Around 10am eastern Australian time on Thursday, Aussie Broadband suffered an outage that hit various parts of the eastern seaboard.

Users were unable to use their broadband, and the company’s status page and app were also knocked down the count.

Even though a fix was put in place quickly, users were still complaining for some time, as the telco told users to restart modems to reconnect.

“The downside of automation is it provides the ability to break things at scale,” Aussie Broadband managing director Phil Britt said.

“A change was made to our DHCP configuration this morning, which automatically propagated throughout the network and took services offline for around 10 minutes before a fix was rolled through.

“Following the fix, it took some customers time to get back online as a large number of customers needed to reauthenticate, resulting in increased load on our authentication servers. We profusely apologise for any inconvenience this may have caused.”

------------------------------

- Apply what you read -
(A) In the Aussie Broadband outage article, what change made that morning took services offline?
(B) Write the next paragraph of the Aussie Broadband outage article, starting after its final sentence.
The records that come next are from a separate source unrelated to this article.

Source records:
------------------------------

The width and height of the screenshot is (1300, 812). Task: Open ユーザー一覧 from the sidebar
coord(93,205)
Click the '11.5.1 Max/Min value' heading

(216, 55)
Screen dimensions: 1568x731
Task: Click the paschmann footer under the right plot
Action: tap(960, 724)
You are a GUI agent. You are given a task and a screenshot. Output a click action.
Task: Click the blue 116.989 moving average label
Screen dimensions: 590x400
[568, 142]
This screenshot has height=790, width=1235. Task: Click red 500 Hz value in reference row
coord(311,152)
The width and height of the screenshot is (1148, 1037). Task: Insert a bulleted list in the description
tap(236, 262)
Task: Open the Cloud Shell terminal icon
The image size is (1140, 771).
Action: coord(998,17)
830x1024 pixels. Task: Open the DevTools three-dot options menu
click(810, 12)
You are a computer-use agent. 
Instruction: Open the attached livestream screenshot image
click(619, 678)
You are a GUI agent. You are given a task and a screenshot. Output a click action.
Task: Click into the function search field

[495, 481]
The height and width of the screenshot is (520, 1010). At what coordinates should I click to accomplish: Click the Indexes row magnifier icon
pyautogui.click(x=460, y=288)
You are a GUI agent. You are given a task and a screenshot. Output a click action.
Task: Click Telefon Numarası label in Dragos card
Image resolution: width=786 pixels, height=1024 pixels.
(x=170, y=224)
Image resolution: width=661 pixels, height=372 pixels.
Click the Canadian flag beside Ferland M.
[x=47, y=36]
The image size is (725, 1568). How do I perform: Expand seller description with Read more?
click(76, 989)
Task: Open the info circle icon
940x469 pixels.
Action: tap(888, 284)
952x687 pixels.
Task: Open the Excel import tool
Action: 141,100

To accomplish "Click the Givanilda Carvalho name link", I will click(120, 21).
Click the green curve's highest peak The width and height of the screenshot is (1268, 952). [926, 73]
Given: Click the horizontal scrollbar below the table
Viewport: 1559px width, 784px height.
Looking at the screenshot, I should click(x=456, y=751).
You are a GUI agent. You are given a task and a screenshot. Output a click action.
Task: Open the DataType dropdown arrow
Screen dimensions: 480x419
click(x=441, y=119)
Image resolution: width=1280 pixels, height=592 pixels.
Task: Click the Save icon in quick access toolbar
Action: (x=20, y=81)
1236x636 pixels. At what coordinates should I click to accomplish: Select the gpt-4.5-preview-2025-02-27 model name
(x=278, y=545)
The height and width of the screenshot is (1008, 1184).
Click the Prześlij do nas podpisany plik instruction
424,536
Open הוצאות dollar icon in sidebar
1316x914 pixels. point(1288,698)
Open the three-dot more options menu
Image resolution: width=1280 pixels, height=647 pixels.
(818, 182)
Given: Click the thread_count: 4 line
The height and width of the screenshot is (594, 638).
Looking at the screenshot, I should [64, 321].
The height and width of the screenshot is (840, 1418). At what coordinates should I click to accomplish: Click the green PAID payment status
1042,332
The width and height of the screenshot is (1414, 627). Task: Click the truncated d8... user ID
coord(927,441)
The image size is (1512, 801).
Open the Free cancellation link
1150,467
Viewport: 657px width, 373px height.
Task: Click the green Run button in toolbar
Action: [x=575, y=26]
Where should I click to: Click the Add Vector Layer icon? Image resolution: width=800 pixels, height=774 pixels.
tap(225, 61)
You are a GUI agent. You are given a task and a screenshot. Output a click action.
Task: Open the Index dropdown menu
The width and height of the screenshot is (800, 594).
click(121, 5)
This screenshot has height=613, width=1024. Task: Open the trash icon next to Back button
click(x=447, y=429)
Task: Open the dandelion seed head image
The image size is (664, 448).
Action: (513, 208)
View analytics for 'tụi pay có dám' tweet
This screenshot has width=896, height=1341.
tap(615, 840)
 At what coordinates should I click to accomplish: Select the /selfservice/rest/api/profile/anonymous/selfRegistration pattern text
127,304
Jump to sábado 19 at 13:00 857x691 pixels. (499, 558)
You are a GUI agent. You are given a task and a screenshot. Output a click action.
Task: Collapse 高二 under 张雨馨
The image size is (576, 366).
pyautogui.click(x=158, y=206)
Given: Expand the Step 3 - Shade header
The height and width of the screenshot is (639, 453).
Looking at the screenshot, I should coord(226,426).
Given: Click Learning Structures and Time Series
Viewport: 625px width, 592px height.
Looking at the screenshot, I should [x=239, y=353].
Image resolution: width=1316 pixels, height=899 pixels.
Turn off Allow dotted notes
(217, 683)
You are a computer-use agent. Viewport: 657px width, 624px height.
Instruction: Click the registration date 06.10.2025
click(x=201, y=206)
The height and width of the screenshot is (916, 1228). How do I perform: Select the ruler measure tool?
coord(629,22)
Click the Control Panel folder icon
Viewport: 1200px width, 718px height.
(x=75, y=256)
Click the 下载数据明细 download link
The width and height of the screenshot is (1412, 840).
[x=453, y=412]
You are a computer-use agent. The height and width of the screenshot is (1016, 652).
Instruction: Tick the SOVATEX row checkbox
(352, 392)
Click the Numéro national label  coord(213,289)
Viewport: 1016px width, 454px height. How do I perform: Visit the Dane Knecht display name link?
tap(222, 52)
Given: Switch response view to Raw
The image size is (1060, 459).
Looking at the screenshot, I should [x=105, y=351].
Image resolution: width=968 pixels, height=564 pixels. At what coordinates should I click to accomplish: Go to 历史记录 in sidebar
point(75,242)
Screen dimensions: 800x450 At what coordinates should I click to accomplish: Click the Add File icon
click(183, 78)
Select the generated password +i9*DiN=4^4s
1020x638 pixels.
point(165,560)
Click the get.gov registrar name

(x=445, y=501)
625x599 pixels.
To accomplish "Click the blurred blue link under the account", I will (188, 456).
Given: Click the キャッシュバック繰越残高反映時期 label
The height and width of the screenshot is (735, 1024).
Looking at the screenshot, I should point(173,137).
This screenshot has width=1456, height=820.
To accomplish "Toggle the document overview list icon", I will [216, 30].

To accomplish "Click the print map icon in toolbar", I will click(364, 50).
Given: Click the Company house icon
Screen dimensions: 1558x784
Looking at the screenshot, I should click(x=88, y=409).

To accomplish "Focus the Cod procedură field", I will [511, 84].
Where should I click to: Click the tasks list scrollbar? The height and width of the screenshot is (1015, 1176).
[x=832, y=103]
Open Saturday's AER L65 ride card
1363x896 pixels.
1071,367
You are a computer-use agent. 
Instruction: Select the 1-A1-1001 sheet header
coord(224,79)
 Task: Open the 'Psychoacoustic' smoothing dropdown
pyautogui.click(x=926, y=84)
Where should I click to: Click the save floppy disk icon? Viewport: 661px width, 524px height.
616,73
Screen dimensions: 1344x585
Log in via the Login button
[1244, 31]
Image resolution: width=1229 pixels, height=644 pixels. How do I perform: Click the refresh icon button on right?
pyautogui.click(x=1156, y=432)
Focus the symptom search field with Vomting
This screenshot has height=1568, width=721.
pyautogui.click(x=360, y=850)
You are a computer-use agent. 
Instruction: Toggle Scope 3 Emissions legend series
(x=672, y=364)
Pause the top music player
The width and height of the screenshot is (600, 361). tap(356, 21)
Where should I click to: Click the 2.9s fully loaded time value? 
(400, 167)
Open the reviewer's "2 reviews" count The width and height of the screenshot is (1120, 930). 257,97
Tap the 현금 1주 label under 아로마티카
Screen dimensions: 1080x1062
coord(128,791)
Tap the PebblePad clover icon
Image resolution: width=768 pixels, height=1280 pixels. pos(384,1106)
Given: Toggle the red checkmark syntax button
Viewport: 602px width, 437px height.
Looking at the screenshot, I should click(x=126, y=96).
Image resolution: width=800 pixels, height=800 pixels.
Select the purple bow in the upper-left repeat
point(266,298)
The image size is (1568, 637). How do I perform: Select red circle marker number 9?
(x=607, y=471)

------------------------------

- Replies -
(A) A change to Aussie Broadband's DHCP configuration.

(B)
On Wednesday, the company provided an update for the first quarter. Revenue was reported at AU$111 million and total services increased 46% year-on-year to 577,000. Of that number, 396,000 are residential customers, an increase of 38%, while just shy of 40,000 businesses are now on Aussie Broadband, up 85%.

Aussie Broadband also said it had only 3,000 of its 29,500 customers left to switch from Telstra to the Optus network. The company also took the opportunity to have another swing at NBN over CVC excess charges due to increased downloads during Australia’s COVID-related lockdowns in 2021.

Usage increased 15% compared to pre-lockdown usage in May, and the company had AU$3.3 million in excess charges for the quarter, an increase of 137%. Flowing the other way, the telco received AU$800,000 from NBN in rebates.

At the start of the month, NBN said it would calculate CVC relief for each telco individually from a May 2021 baseline for additional data above 25% annual growth rate, would credit retailers for 50% of the AU$8 per Mbps overage charge, and would also be calculating credit in arrears and it could extend into 2022 if pandemic health orders remain in effect.

Despite this, Aussie Broadband said it wasn’t enough to cover “the true increase in costs due to lockdowns” and meant it would see higher CVC charges for the next quarter as well.

The company said it had proactively shifted 51,000 users onto higher speed tiers to take advantage of higher CVC inclusions, which helped reduce CVC charges by around AU$1 million.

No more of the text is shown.